Your assignment: Every line below that mentions the word "file" should be copied out.

Given records:
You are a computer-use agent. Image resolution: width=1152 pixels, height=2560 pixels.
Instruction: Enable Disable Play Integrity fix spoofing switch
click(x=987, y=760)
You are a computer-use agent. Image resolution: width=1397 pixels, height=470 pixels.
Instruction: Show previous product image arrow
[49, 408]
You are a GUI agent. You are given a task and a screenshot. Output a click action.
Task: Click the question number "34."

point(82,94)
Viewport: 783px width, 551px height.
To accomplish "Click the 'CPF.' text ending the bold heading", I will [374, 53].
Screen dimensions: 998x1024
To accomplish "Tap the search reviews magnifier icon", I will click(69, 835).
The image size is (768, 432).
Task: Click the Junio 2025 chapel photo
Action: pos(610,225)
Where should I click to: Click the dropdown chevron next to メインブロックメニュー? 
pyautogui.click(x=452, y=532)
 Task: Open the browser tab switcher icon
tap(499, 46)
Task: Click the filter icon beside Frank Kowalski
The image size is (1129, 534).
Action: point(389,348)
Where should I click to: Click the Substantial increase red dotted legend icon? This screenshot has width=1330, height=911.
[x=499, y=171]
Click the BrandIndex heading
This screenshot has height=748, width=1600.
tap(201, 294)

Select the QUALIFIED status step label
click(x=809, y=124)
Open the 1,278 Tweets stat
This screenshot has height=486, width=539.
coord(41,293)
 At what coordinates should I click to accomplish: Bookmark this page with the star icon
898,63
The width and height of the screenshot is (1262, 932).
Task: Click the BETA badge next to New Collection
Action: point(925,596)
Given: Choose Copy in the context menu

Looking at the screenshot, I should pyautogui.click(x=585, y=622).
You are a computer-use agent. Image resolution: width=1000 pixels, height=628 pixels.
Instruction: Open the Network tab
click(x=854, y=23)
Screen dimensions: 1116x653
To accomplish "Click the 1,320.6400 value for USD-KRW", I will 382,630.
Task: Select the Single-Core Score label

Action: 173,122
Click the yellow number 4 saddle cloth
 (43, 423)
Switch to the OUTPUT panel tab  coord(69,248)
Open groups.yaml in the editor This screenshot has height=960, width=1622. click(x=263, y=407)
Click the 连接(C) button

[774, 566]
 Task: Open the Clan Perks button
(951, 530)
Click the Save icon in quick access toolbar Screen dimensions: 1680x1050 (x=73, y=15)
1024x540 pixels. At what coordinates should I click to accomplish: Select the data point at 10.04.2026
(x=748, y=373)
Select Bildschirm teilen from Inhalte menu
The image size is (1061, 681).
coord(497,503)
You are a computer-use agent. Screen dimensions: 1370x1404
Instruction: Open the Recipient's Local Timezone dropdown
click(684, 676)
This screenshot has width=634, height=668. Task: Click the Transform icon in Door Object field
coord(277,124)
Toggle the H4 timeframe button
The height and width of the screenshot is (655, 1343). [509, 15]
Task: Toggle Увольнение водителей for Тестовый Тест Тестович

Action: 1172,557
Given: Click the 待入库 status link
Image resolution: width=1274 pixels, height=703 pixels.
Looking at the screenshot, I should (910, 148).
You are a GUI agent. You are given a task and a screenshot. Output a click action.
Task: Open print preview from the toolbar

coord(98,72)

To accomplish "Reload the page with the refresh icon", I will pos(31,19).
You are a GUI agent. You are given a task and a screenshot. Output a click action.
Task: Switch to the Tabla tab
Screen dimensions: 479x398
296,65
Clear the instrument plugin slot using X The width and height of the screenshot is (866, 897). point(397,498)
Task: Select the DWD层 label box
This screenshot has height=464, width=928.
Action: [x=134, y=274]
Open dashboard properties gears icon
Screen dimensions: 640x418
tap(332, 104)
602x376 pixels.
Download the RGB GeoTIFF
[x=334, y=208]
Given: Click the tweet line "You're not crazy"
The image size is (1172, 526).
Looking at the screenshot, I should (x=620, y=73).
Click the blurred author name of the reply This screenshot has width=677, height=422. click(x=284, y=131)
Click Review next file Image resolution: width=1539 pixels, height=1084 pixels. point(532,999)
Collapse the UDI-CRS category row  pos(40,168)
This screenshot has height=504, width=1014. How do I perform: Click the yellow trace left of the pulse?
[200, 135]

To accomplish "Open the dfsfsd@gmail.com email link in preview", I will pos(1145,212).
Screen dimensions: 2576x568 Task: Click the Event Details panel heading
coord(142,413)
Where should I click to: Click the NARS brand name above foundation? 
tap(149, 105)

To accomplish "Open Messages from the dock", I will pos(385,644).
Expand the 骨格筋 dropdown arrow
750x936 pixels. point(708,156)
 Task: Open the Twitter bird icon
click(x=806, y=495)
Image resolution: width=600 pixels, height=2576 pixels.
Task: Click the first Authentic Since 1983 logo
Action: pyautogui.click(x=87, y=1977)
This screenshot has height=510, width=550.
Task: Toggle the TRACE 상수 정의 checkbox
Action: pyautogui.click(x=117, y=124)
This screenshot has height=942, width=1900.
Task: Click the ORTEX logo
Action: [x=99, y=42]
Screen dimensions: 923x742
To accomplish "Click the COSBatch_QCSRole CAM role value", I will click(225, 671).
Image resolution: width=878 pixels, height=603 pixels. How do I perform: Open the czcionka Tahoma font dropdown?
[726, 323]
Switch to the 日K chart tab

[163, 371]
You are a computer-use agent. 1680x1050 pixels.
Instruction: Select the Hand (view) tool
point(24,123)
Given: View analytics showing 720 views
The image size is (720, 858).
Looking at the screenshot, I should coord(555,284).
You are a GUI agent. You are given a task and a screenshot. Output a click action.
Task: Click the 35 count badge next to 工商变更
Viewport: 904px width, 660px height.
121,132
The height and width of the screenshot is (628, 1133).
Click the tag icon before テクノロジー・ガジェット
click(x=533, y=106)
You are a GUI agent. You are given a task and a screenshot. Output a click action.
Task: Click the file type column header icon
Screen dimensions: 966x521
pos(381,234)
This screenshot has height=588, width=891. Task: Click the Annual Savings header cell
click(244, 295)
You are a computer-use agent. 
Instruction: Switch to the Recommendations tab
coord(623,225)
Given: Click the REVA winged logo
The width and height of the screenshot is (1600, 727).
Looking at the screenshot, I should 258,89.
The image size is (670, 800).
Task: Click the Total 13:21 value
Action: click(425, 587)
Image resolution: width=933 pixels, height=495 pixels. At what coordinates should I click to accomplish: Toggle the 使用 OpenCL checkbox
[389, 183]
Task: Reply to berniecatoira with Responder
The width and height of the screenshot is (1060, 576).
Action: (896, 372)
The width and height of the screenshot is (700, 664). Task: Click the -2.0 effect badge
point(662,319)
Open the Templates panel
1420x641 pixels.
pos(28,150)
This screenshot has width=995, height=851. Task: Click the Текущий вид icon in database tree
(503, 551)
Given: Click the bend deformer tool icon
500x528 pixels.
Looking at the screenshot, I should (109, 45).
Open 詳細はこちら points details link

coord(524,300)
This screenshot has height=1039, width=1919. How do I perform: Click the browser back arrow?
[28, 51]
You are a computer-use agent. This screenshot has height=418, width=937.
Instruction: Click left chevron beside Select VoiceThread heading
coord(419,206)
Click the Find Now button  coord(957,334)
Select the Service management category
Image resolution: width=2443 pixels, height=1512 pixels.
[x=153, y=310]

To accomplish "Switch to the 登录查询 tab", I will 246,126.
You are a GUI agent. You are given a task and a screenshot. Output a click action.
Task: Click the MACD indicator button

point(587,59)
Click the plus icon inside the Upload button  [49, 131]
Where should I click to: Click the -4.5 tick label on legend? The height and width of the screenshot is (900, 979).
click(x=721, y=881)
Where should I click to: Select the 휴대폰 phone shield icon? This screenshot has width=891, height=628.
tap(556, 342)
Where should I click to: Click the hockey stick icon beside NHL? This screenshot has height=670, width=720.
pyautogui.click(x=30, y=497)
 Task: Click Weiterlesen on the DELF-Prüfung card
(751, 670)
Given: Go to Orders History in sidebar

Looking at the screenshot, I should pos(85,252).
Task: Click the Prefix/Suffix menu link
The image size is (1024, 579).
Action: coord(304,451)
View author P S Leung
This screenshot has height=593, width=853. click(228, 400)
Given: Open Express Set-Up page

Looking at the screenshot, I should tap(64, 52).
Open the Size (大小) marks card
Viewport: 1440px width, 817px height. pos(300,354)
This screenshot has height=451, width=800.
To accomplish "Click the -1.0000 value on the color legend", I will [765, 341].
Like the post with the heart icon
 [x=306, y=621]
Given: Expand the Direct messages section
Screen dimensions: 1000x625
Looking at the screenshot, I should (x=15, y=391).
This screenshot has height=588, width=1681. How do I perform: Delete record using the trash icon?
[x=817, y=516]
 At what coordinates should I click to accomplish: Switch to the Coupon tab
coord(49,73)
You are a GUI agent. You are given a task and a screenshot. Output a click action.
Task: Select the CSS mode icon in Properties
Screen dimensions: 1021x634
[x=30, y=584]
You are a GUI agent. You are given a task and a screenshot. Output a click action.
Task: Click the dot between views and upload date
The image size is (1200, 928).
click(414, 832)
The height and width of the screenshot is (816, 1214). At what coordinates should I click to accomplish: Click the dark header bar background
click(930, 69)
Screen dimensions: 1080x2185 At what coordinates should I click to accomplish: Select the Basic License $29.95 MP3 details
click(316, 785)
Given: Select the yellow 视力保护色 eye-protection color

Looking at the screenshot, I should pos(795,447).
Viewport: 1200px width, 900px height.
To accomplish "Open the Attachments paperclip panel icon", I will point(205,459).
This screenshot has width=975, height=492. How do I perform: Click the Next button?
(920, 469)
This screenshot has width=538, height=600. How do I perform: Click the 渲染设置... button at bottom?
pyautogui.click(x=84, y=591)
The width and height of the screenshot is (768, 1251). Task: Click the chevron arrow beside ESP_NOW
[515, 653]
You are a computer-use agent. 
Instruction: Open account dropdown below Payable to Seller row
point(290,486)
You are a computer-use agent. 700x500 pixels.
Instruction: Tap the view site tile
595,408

Answer to the exercise:
Click Review next file Image resolution: width=1539 pixels, height=1084 pixels. point(532,999)
Task: Click the file type column header icon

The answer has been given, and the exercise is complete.